Un lento descanso al infierno. Por Gabriel Palleres

Un lento descanso al infierno. Por Gabriel Palleres

Francis Ford Coppola alcanzó un éxito sin precedentes gracias a cuatro films arrasadores: Patton (1970), El Padrino I (1972), La Conversación (1974) y El Padrino II (1974).

En solo cuatro años su vitrina se llenó con cinco oscars y se convirtió en el director y productor de cine más importante de la década. Esta envión efervescente lo llevó a concebir el proyecto más ambicioso, salvaje y perturbador de toda su carrera: Apocalipsis Now.

John Milius se cansó de recorrer oficinas de productores, directores y realizadores con el libreto de Apocalipsis Now. Era una adaptación de El Corazón de las Tinieblas, la novela de Joseph Conrad, que narraba un descenso a la locura de Kurtz, un explotador de marfil que se metía en la piel de los salvajes; la novela estaba ambientada en el Congo, y la explotación del África por parte de los ingleses. Milius actualizó el infierno: ahora Kurtz era un Marine norteamericano y la escenografía era la Guerra de Vietnam.

Coppola quedó fascinado. Más aún: se lanzó a filmar sin tener terminado el guión, ni tener elegido los actores; antes de comenzar, el proyecto ya estaba maldito.

Los días se sucedían y todos los castings terminaban igual: los actores leían el guión, aceptaban, luego Coppola Balbuceaba lo de internarse en las Filipinas, los actores regulaban, desplegaban girones de su talento y terminaban renunciando al proyecto.

Una tarde de audición, luego de uno de estos desplantes, Coppola fue a su vitrina, agarró sus cinco Oscars y los reventó contra el pavimento.

Consiguió por fin los actores y se trasladó a las Filipinas: un acuerdo con su presidente, el dictador Ferdinando Marcos, le permitió incendiar bosques con Napalm, utilizar fuerzas del ejército, helicópteros; en fin, los dólares le abrieron el camino.

Empezaron a rodar y los problemas se precipitaron con el filo de una lanza: el primer incendio con Napalm derivó en la incineración de parte de los decorados. Más problemas: un tifón arrasó la escenografía. Más problemas: un intento de golpe de Estado, obligó a retirar helicópteros y soldados para ir a sofocar la insurrección; debido a estas guerras intestinas, escenas en helicópteros se hicieron muchas veces: tenían que alternar los balazos ficticios con los balazos reales.

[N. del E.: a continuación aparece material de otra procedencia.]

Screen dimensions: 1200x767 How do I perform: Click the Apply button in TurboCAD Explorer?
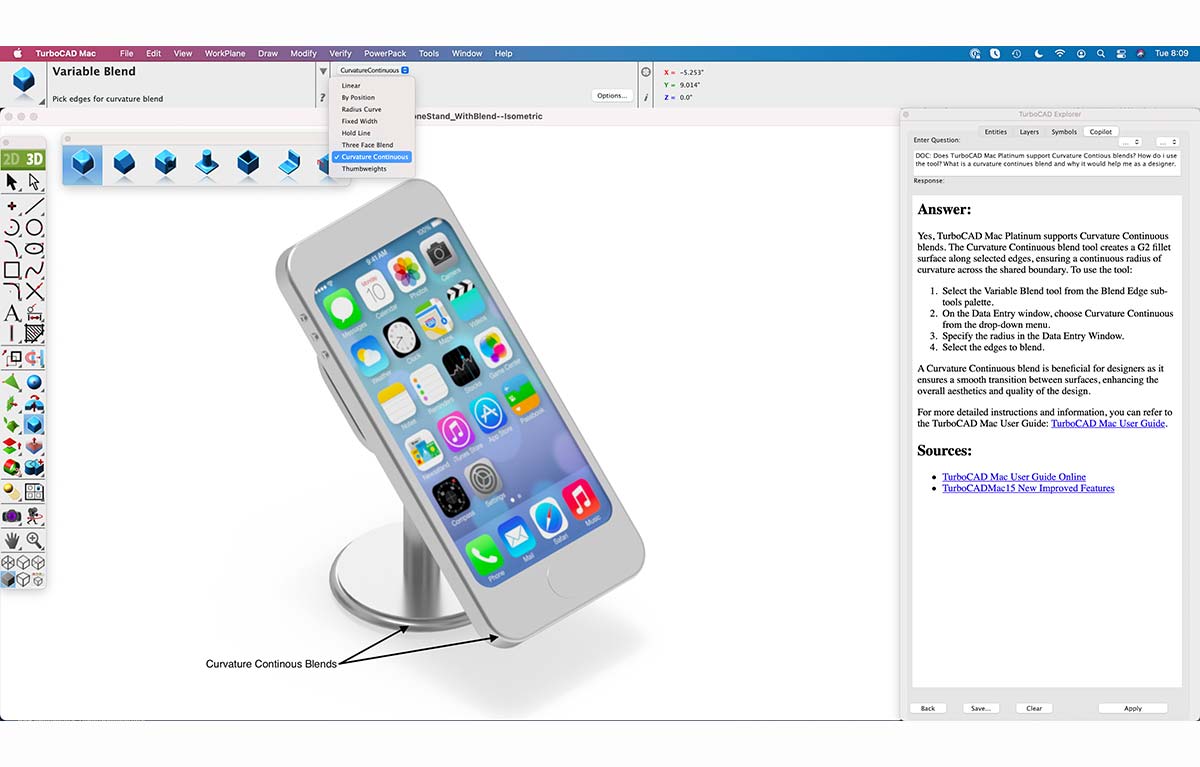(x=1133, y=708)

Luego de un parate y con toda la escenografía reconstituida, se avanzó en los rodajes: la exigencia del director y el ambiente enrarecido hacían estragos en los actores:

Dennis Hopper consumía 25 gramos de cocaína (suministrada por la producción, por contrato), tomaba litros y litros de alcohol, Martin Sheen, sufrió un infarto que retrasó dos meses la filmación, los demás actores vivían a LCD y fiestas salvajes. La jungla virulenta atrapó también al director: luego de un arsenal de obstáculos y adelgazar cuarenta kilos, amenazó con suicidarse: todos los presentes vieron y escucharon, luego que la `policía detuvo la filmación por utilizar cadáveres reales robados de un cementerio para una escena, el desgarrador llanto y promesa del director.

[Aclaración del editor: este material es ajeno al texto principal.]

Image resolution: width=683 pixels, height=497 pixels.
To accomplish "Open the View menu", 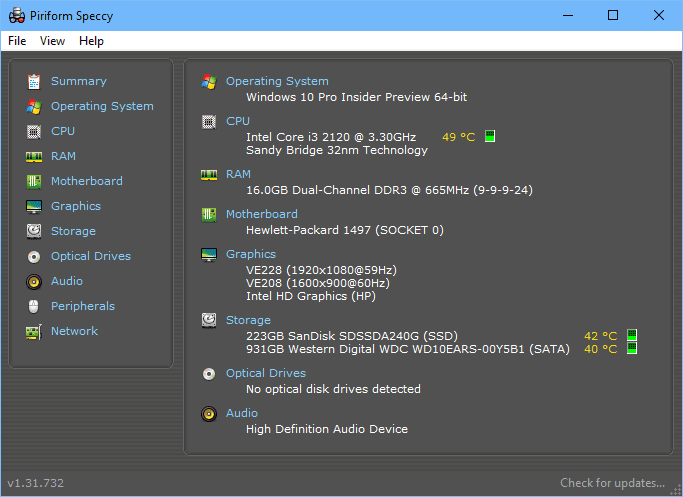I will (x=52, y=41).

A pesar de lo narrado, el retraso de más de un año, de la hipoteca en los bienes del director, la grabación siguió: se convirtió en la gran obsesión del realizador del Padrino.

Todo parecía mejorar hasta que llegó Marlon Brando: obeso, fundido en su holgazanería, sin haber leído ni el guión ni la novela. Fue demasiado: el marine Kurtz era, en teoría, un militar con un aura mitológica, atlético, tallado para por la naturaleza salvaje.

Coppola se encerró con Brando horas y horas. En conclusión: no iba a aprender el guión, le importaba un carajo su sobrepeso y no quería cruzarse con Dennis Hopper en ninguna escena. Solución: un monólogo improvisado del Dios Brando, un juego de sobras magistralmente adecuado y una voz subterránea que repetía: “el horror…el horror…el horror…”

La película, contra todo pronóstico, se estrenó en 1979 y, aunque no fue la primera película sobre Vietnam (se había estrenado El francotirador, de Michael Cimino en 1978), deslumbro a primera vista: su despliegue, su fotografía, el infierno vivificado en cada escena, la convirtió en un clásico instantáneo. Antes del estreno ya era una obra maestra, una película conceptual como pocas en la historia. Coppola salió fortalecido de esta prueba: se impuso su voluntad artística, su genio. El destilo fue pendular con él: lo premió con el oro vitalicio por esta epopeya del cine y, luego, lo dejo derrumbarse fracaso tras fracaso, hasta fundirse, para lego volver a levantarse y dar pelea en el séptimo arte.